Assigned task |
Take the line with "Open the Workspaces menu" and the rest of the lines after it, to the end of the entries, and restate them exactly.
+++ Exercise input
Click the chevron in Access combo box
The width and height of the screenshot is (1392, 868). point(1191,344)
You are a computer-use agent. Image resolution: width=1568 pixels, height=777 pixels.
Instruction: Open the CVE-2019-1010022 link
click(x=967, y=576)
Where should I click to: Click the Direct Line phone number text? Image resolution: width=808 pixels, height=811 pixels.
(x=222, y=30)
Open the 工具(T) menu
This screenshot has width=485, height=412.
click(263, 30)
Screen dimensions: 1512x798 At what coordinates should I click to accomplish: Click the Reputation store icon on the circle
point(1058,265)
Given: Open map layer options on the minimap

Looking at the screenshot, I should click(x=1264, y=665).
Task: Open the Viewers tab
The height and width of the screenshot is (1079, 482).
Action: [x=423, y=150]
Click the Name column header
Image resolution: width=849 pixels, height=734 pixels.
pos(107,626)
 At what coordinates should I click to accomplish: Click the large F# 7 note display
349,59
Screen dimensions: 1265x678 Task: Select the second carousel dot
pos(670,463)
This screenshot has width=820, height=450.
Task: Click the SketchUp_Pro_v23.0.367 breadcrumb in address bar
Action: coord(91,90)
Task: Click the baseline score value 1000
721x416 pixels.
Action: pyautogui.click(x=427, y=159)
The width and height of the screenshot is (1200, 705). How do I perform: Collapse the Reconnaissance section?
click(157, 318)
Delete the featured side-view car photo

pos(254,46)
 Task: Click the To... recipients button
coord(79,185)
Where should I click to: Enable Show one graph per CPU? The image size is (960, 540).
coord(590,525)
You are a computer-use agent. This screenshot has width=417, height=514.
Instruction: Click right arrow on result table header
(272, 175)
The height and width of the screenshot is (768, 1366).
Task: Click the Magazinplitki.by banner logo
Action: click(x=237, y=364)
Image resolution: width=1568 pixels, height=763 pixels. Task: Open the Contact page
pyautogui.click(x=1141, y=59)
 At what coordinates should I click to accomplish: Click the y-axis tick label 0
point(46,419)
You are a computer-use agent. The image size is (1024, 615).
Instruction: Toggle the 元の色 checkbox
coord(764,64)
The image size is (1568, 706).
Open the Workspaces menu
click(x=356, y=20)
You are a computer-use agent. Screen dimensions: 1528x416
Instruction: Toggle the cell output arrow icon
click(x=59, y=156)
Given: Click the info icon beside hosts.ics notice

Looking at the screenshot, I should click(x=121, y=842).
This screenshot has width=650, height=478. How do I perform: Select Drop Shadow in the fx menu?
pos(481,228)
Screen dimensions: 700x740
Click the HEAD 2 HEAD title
++++++
Solution |
Open the Workspaces menu
click(x=356, y=20)
You are a computer-use agent. Screen dimensions: 1528x416
Instruction: Toggle the cell output arrow icon
click(x=59, y=156)
Given: Click the info icon beside hosts.ics notice

Looking at the screenshot, I should click(x=121, y=842).
This screenshot has width=650, height=478. How do I perform: Select Drop Shadow in the fx menu?
pos(481,228)
Screen dimensions: 700x740
Click the HEAD 2 HEAD title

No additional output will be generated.